## [Required task]
Rewrite these lines with "profile picture" swapped for "avatar", keeping everything else the same, and leave out the pictures.

## [Source data]
· · · · · · ·
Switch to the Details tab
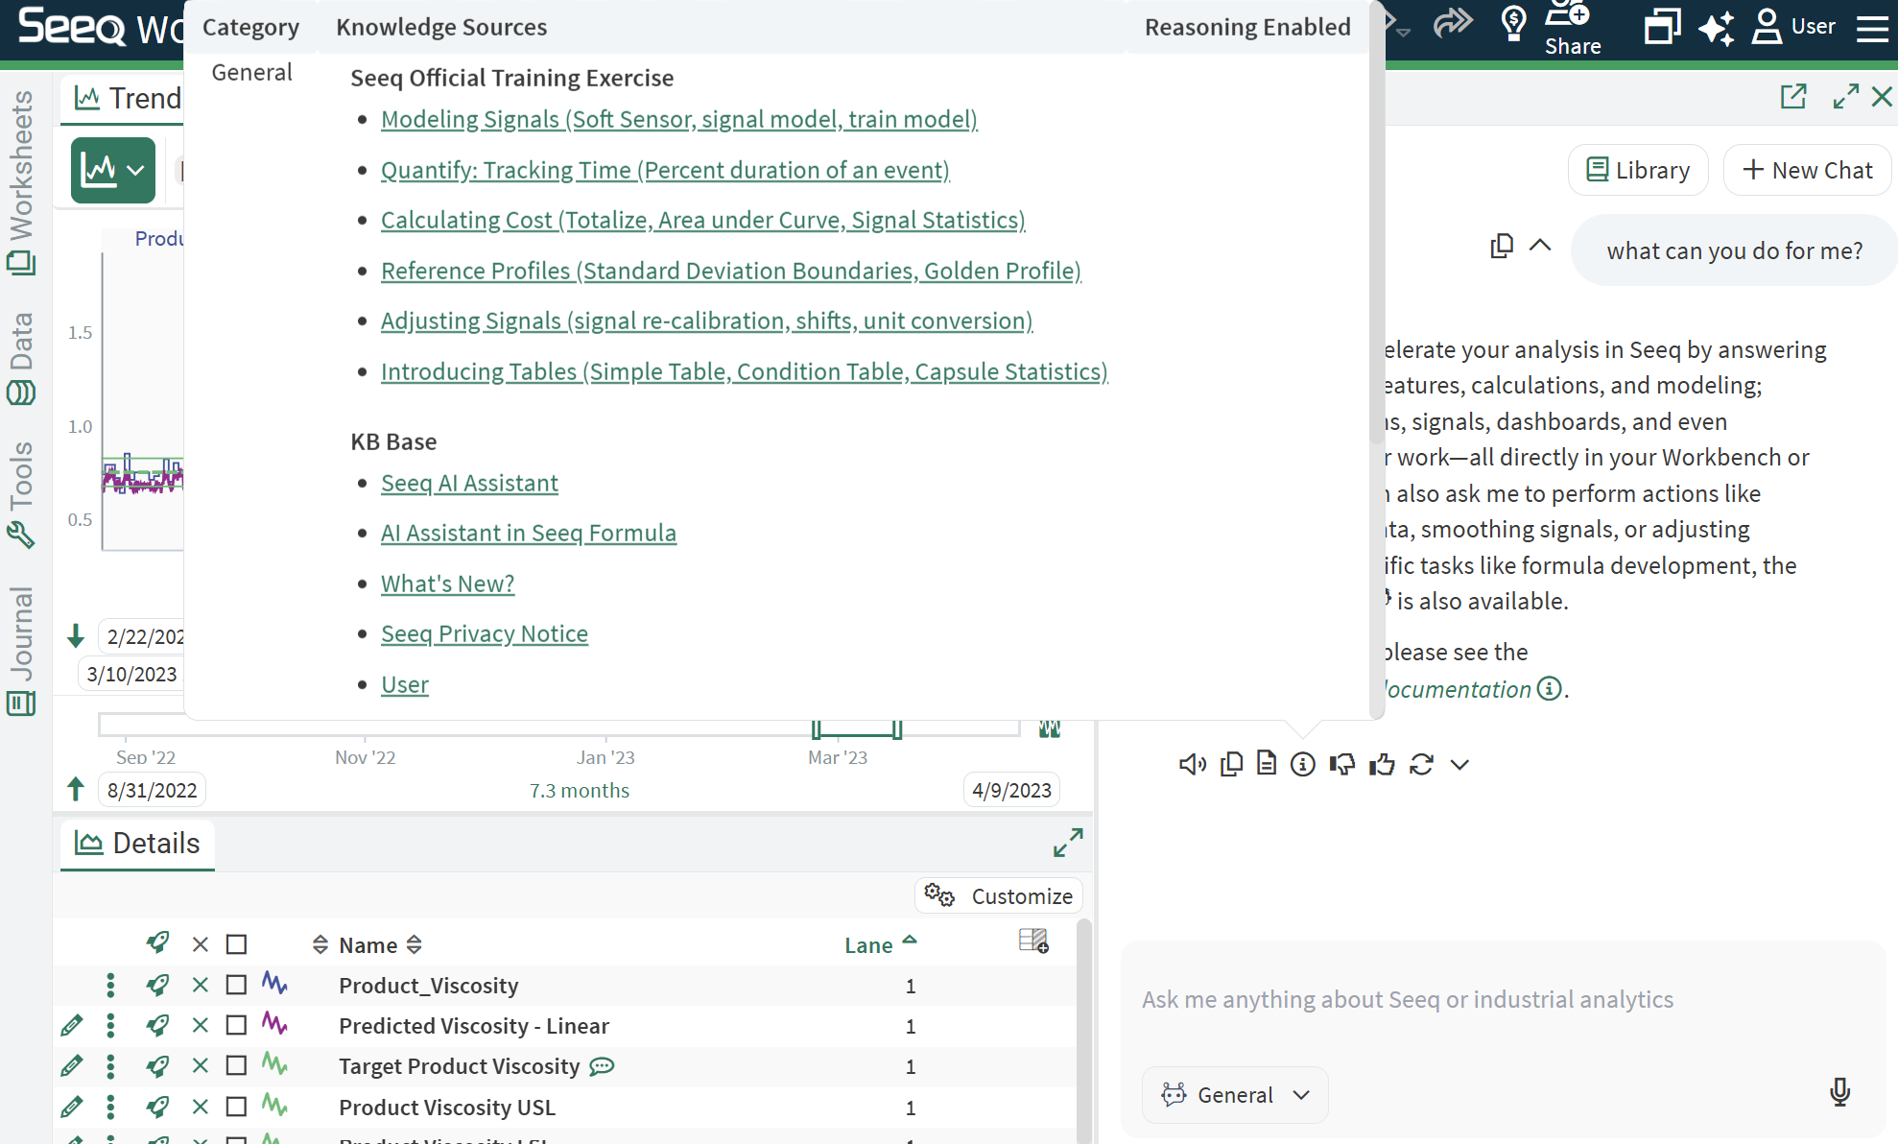 tap(138, 843)
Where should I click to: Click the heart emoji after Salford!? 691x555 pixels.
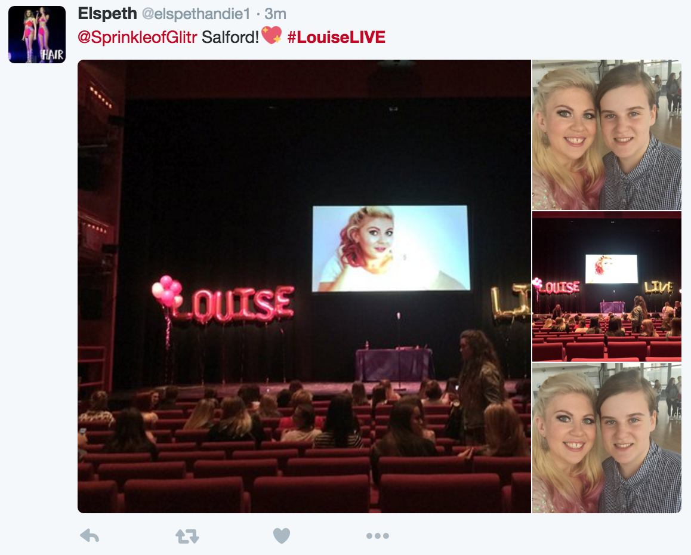pos(272,35)
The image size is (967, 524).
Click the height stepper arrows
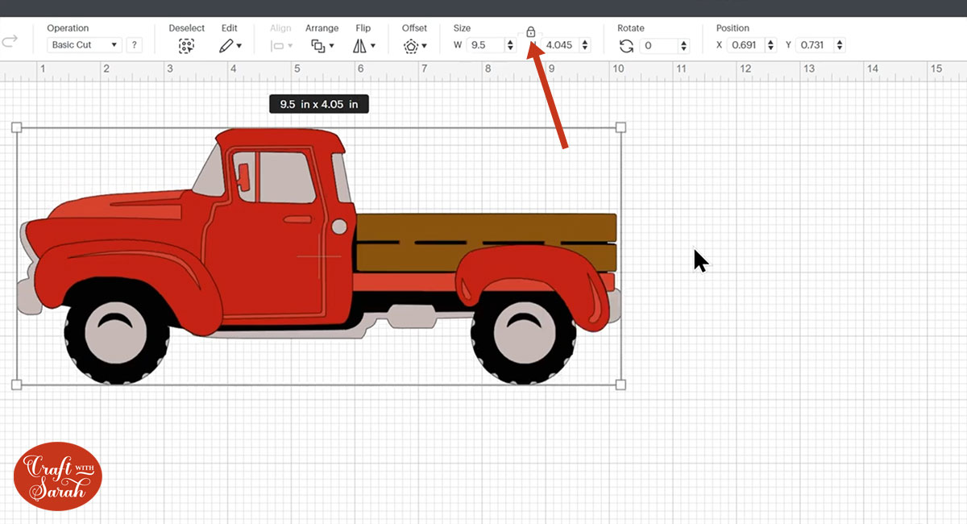pyautogui.click(x=584, y=45)
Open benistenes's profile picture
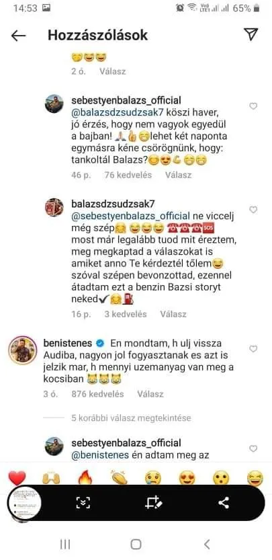 (22, 350)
· · · · · · ·
## [Result below]
Switch to the Details tab
 tap(138, 843)
Where should I click to: Click the heart emoji after Salford!? 691x555 pixels.
pos(272,35)
The image size is (967, 524).
Click the height stepper arrows
pyautogui.click(x=584, y=45)
Open benistenes's avatar
 (22, 350)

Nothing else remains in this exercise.